I've never voted Tory before, but they'll protect theMSELVES.

I've never voted Tory before, but they'll sort out MPs' MOATS.

The campaigns are boiling up nicely. Frome is the UK's eleventh most winnable seat for the Conservatives, so we get daily literature through the door.

Pseudo-Banksy is playing the class card, but it's understandable. Our Conservative candidate is Annunziata Rees-Mogg, "financial journalist" and daughter of the former Times Editor; her brother Jacob ("investment banker") is standing in the neighbouring constituency of North Somerset, which A. considers rather sweet and interesting.

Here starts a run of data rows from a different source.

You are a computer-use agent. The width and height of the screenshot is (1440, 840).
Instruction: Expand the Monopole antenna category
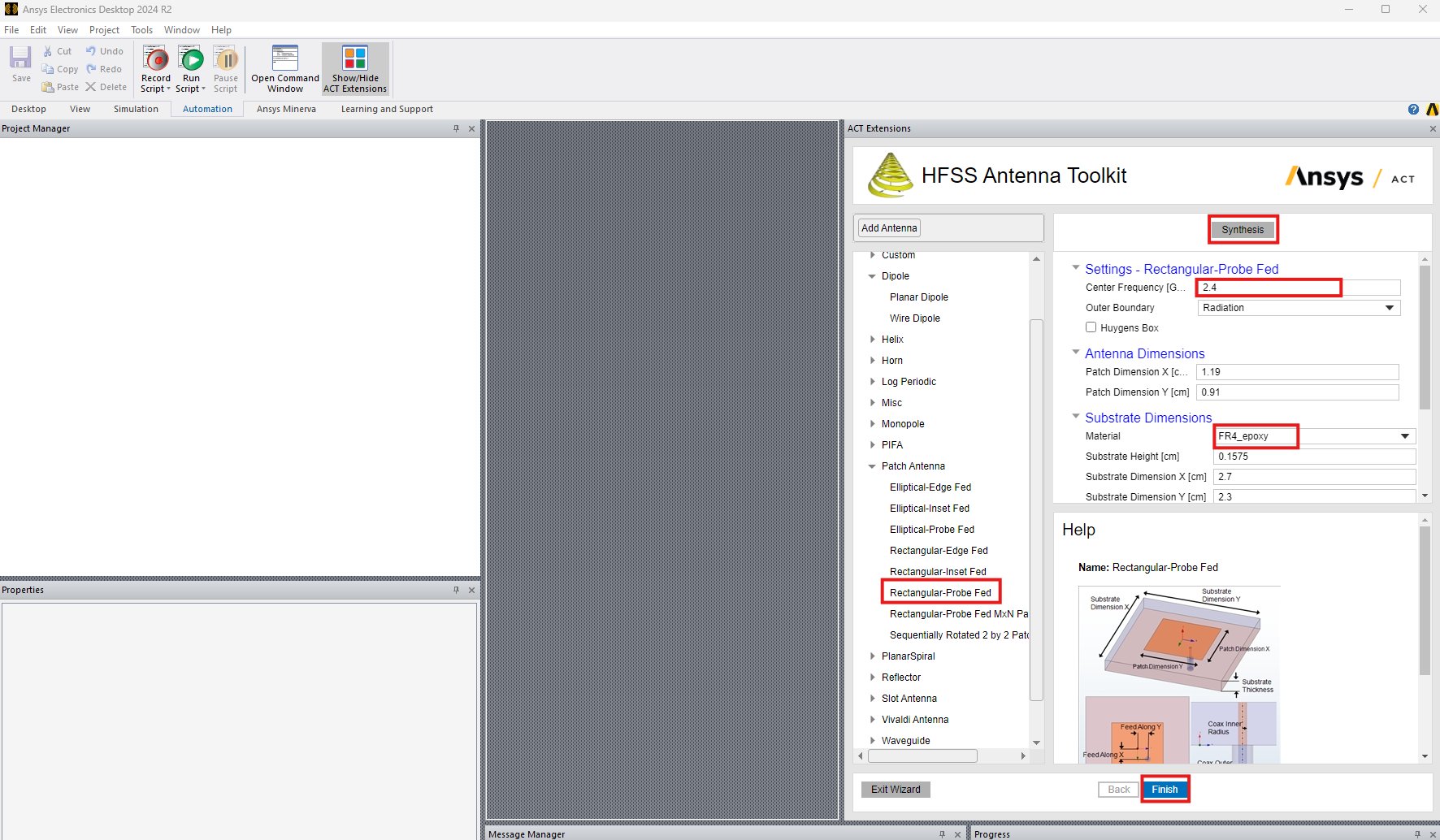(871, 423)
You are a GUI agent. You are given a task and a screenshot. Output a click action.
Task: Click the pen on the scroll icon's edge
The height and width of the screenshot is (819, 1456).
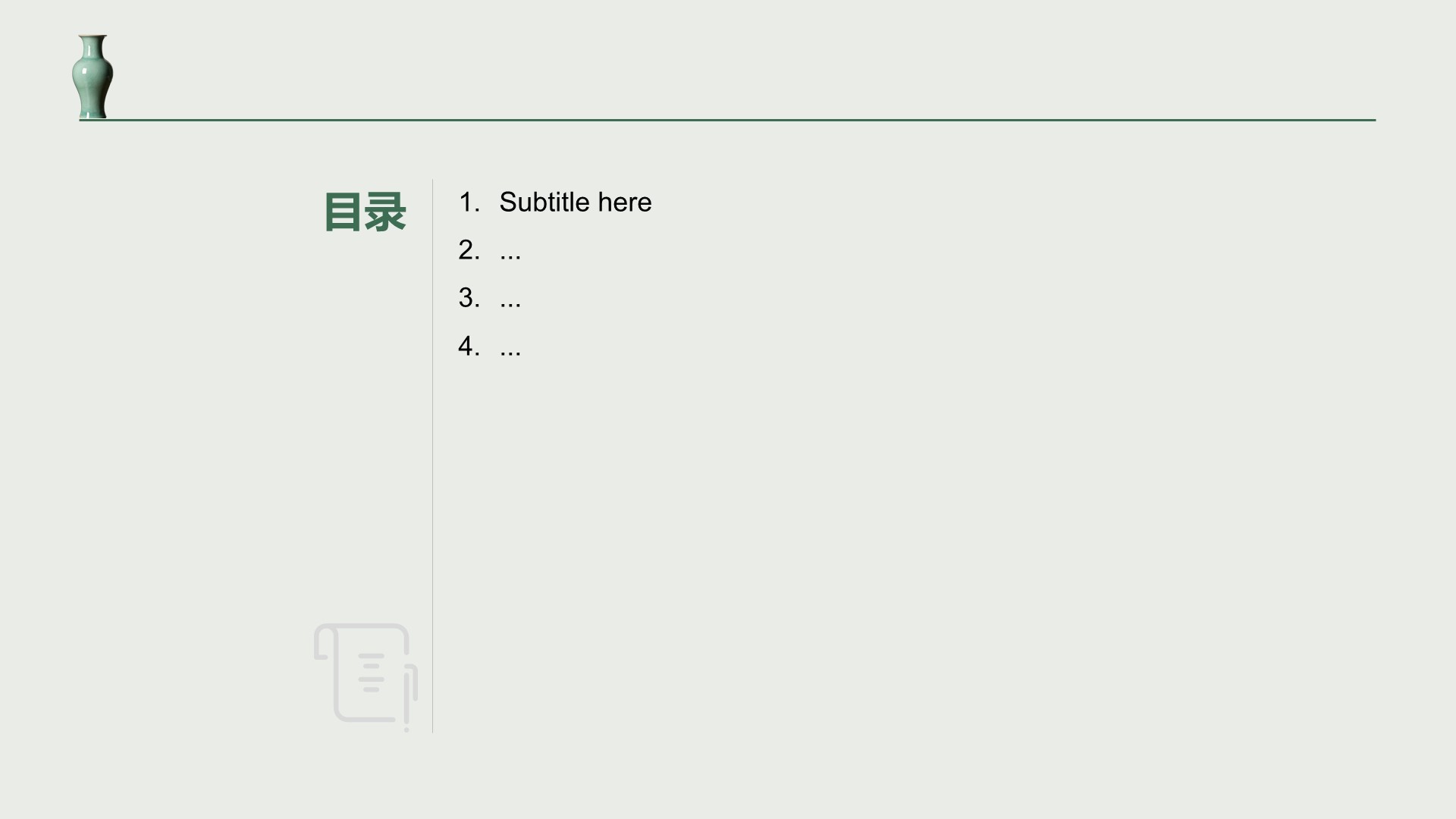[410, 699]
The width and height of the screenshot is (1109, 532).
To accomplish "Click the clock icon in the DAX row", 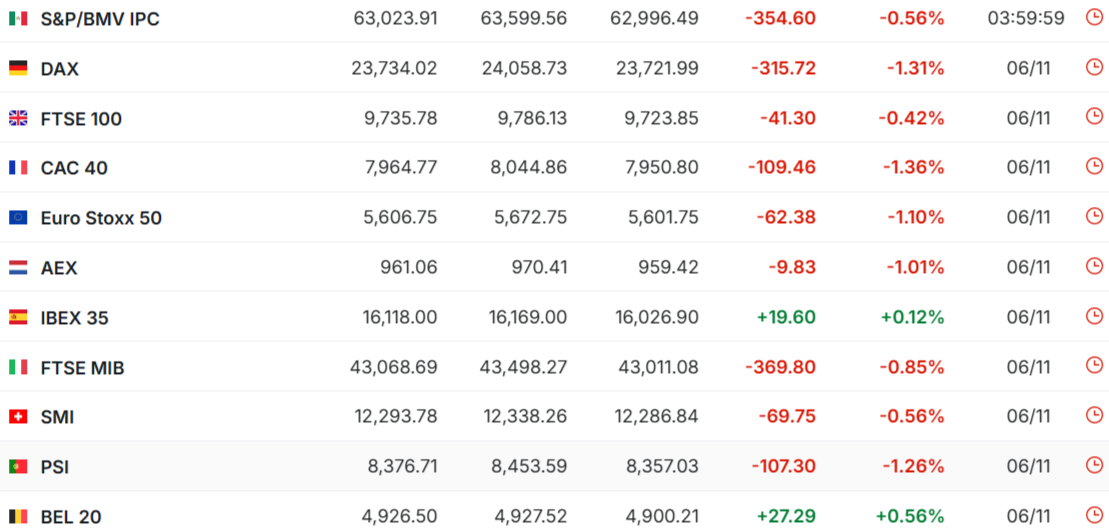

They drove a few miles north on the Buckland road, then tethered the jeep by Terry Hill, above Hemington, and trudged up, Jacob leading the way. A sweet smell of new grass came up off the footpath. The sunset, pale yellow, lay Bristolwards, and a light, chilly breeze touched the still-leafless trees.

"Well, here it is, Nance." The land of the muffled coalfields spread out northwards, Peasedown St John winking its orange lights. "Everything you can see, that way, is my country."

She laughed. "All right, Jake." She turned him round to look south, to the low undulations of subsiding Mendip, and the Selwood basin bounded by the high greensand ridge of Longleat, Gare and King Alfred's Tower. "And where we're standing, and every way south and south-west, is me."

"Gotcha. This means a heck of a lot to Dad, you know."

"It's getting late. Let's go back to the car." Companionably, arm in arm, they descended

This fairy-tale, or patrician pincer-movement, makes a less attractive impression on some (David Cameron wasn't too thrilled about it either, it's said; Dave's new look party is inconveniently Etonian already). Well, we know that toffs exist. They lead a weirdly stereotyped and atavistic kind of life, not like ours, and frankly I'd rather they were representing themselves in the Lords than representing me in the Commons. The Rees-Moggs are eminently local candidates - the family home is in Mells, when they aren't hanging out in London - , but there's a kind of localism which feels a little too much like proprietorship. (It has even been noticed that a William Rees-Mogg purchased a Somerset coal-mine in 1835.) I don't know if this is unfair. They are right-wingers and "Change", if they have their way (I am thinking of father William and brother Jacob, but I've no reason to suppose that A. thinks differently), looks only like reactionary change.

The incumbent MP, David Heath, is effectively fighting his campaign as an independent, since no-one has heard of Nick Clegg anyway*, and Heath's demotion following his defiance of the party line over Lisbon is presented to us as a distinct positive, mark of a man with great personal integrity. His campaign literature speaks much of his former life as a humble local optician, less of his former leadership of Somerset CC. I suspect the latter says more about his political-animalship; he'll need all of it if he's going to be re-elected.

Nothing in this ton of literature from Labour, unsurprisingly. The last thing they want is for anyone to vote Labour here. It's a straight fight between Lib-Dem and Conservative.

*nb written before Clegg's strong performance in round 1 of the televized debate between the party leaders.